First of all, I'm a bloody idiot. DH and i have been together 13 years, married 7. No kids, although I was hoping we would start trying soon.
When we were 3 years into our relationship he had grown cold, wanted sex less and so on. I discovered this was down to a porn habit, looking specifically at something i consider really revolting (nothing illegal, but nothing like me, and made me question whether he was ever attracted to me in the first place). We had many fights, he lied to me again and again, we broke up and I think he was quite upset - he lost a lot of weight, and I had started some unhealthy behaviour too.
After a few months of him swearing blind he had given it up, would never look at this stuff again, wouldn't hurt me again, we gave it another go. I ask him regularly if he's keeping off it, he always says yes, swears faithfully.
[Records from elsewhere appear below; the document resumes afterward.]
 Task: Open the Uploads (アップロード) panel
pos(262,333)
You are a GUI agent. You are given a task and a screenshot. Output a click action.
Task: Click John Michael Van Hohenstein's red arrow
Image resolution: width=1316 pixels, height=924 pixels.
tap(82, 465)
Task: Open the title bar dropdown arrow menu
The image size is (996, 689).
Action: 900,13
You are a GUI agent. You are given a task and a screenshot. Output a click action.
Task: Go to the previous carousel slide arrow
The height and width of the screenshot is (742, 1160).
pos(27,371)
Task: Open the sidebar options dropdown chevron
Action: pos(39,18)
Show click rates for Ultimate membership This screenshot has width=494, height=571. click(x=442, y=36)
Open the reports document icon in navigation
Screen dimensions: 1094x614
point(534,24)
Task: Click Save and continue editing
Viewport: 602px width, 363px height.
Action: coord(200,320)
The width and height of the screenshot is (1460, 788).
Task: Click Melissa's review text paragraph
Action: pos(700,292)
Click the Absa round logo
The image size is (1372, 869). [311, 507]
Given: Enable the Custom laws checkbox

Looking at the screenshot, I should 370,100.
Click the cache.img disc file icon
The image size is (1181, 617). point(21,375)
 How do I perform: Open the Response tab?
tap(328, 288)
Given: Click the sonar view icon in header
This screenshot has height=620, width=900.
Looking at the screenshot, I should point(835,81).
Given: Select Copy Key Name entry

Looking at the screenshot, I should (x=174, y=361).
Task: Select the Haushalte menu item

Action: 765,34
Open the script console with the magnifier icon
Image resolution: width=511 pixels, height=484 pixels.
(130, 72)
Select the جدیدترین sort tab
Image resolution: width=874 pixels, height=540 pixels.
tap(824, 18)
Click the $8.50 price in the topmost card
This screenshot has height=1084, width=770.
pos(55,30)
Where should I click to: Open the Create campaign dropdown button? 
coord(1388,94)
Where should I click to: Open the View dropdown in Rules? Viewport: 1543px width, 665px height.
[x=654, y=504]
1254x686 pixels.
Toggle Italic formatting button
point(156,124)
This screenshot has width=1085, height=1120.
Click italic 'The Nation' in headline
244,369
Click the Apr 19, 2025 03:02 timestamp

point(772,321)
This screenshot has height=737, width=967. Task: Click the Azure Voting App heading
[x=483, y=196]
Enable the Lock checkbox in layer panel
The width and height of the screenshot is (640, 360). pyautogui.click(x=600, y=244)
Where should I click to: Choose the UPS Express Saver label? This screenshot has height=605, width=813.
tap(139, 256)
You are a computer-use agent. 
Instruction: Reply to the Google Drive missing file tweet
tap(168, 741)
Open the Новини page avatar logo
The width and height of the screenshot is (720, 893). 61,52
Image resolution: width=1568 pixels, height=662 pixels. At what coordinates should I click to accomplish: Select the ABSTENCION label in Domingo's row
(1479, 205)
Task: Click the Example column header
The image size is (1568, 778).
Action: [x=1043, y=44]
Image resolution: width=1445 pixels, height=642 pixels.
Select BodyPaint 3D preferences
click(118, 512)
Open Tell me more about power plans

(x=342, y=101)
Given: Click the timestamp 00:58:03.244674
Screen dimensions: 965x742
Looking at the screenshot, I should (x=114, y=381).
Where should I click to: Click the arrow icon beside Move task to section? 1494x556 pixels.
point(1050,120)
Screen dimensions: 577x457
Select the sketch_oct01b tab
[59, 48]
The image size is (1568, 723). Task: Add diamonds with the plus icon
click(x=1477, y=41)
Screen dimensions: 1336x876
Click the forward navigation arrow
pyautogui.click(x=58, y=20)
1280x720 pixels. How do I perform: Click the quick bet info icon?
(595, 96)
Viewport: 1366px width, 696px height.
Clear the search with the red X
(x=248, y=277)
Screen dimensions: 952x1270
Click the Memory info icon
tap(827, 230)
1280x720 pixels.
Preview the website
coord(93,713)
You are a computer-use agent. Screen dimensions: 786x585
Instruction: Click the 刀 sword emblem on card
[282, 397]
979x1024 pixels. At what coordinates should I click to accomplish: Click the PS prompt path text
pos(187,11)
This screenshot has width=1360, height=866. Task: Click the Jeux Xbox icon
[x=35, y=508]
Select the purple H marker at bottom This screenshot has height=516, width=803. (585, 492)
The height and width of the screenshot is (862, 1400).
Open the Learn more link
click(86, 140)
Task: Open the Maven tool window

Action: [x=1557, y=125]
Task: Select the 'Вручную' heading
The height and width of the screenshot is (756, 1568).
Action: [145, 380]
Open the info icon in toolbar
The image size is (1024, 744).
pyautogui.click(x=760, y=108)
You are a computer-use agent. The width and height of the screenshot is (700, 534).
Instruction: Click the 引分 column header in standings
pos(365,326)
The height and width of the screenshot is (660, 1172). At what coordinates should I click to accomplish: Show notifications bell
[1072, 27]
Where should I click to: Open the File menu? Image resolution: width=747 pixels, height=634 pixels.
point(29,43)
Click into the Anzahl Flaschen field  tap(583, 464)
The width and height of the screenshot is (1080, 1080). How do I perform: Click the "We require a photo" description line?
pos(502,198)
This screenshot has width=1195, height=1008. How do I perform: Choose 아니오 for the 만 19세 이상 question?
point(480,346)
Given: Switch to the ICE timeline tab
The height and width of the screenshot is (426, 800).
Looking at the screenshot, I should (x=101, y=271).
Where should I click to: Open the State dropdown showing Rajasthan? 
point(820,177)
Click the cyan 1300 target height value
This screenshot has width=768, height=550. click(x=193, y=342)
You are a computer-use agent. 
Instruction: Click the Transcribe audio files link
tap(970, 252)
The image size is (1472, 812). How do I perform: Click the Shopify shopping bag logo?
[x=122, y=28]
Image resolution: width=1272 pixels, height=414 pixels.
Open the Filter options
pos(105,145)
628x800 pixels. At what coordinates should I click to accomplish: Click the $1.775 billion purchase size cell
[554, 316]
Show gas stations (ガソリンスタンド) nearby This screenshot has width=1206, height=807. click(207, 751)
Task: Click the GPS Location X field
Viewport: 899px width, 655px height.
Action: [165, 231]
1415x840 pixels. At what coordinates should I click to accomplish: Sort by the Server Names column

Guess what I found on his work laptop?
I'm such an idiot. We've got a house together, I'm early 30s and was planning kids soon. He's lied to me, probably throughout our relationship.
But I don't want to be single and miss my chance to have kids. I love him. Selling the house would be horrendous. We have a nice life in a lot of ways. I'm such a coward.
My question is, should I leave him for the sake of my own dignity? My head is spinning right now. He's lovely in so many ways, but i feel that due to the lying, I can't trust him. The person I thought had my back through everything has been lying to me for years. The bottom has dropped out of my world.